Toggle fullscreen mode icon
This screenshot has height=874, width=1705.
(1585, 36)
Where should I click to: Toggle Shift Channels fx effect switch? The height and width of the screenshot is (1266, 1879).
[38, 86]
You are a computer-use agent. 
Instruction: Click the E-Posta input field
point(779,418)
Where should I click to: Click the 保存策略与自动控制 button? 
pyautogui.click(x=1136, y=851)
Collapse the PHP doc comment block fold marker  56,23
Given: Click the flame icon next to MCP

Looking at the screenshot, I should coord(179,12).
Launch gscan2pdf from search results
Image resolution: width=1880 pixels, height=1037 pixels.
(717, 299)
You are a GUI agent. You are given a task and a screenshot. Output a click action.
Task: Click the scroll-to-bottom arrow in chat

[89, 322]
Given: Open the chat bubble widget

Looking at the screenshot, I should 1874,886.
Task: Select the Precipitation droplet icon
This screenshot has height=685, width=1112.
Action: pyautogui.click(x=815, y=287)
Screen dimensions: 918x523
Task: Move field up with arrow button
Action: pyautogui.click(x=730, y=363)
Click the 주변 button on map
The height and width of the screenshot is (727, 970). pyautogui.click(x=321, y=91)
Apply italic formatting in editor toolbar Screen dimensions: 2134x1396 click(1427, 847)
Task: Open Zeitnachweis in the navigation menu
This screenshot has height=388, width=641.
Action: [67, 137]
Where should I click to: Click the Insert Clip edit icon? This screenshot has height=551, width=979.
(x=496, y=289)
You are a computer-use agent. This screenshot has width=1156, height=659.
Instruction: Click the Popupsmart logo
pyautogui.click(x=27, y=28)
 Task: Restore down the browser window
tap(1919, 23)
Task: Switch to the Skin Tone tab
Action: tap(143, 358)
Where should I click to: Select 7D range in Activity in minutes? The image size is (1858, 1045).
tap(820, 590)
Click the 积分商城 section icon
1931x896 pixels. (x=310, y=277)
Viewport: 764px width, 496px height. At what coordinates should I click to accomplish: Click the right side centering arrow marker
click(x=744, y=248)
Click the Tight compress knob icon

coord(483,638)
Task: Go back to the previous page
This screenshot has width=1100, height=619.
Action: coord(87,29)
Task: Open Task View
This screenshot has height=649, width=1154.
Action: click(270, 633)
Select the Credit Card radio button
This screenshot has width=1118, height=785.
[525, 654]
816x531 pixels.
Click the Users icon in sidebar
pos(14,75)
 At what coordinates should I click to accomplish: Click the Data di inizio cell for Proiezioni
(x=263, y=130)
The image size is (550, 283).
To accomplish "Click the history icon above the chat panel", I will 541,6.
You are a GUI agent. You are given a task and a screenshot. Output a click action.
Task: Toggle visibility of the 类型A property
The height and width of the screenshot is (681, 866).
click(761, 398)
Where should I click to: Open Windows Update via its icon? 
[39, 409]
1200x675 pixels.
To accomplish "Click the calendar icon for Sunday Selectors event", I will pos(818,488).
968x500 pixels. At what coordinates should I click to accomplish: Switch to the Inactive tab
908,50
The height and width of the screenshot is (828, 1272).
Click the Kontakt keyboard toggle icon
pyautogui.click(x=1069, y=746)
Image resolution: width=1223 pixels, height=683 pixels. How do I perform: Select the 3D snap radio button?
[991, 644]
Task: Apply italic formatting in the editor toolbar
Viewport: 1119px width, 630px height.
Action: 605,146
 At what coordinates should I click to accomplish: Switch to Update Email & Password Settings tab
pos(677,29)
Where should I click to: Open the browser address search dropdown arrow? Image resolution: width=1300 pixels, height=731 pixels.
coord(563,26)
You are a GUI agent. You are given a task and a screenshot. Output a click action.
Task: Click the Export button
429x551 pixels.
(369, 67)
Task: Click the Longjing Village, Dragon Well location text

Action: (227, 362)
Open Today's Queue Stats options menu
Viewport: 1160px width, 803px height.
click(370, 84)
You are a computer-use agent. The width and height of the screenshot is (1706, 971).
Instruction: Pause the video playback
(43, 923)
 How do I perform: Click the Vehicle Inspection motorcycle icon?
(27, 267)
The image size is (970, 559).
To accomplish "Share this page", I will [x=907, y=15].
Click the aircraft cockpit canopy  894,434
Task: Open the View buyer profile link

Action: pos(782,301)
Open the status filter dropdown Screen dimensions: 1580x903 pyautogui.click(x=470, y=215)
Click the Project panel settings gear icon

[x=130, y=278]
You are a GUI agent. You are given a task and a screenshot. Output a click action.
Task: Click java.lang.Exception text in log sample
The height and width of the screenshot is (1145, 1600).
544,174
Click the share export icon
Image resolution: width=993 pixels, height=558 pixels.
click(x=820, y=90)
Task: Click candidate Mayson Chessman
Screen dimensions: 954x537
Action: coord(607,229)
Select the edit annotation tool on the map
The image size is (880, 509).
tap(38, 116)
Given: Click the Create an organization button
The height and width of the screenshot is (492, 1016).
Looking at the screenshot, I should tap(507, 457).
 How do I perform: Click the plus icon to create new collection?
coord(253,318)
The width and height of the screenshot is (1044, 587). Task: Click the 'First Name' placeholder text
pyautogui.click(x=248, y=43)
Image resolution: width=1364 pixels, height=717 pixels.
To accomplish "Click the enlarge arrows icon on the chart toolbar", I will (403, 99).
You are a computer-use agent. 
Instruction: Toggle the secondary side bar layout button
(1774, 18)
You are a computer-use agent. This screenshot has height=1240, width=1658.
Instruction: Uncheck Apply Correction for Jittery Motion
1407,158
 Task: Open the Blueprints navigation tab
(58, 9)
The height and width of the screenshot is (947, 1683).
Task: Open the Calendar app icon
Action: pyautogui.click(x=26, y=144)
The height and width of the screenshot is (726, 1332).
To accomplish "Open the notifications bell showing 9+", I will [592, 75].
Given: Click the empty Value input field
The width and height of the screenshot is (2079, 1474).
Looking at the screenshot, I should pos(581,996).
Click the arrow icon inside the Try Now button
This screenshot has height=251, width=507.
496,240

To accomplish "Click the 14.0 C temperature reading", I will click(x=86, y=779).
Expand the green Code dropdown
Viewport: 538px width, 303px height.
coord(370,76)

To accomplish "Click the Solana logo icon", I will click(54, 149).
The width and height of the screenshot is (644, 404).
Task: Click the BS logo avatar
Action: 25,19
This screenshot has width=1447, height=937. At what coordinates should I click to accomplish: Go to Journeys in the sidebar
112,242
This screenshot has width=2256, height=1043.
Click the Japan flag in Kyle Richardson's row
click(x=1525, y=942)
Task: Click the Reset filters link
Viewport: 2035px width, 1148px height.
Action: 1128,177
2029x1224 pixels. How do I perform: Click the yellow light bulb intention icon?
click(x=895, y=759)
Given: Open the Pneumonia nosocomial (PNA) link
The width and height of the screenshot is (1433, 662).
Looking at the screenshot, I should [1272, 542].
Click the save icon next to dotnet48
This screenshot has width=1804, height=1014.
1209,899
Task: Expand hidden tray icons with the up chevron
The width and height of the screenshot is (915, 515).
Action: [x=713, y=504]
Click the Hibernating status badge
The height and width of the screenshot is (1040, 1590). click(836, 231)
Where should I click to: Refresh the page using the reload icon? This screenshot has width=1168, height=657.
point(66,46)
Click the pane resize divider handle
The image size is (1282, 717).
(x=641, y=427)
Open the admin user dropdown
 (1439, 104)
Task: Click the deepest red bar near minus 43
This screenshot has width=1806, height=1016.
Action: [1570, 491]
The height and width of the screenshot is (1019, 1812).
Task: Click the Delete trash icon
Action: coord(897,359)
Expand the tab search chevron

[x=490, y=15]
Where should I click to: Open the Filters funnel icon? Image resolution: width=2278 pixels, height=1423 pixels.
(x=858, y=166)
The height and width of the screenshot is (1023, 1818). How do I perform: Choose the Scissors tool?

What is needed:
Please copy the lines above from the line with "Click the Users icon in sidebar" up to and including the line with "Task: Toggle visibility of the 类型A property", exactly as written and with nothing else.

Task result:
Click the Users icon in sidebar
pos(14,75)
 At what coordinates should I click to accomplish: Click the Data di inizio cell for Proiezioni
(x=263, y=130)
The image size is (550, 283).
To accomplish "Click the history icon above the chat panel", I will 541,6.
You are a GUI agent. You are given a task and a screenshot. Output a click action.
Task: Toggle visibility of the 类型A property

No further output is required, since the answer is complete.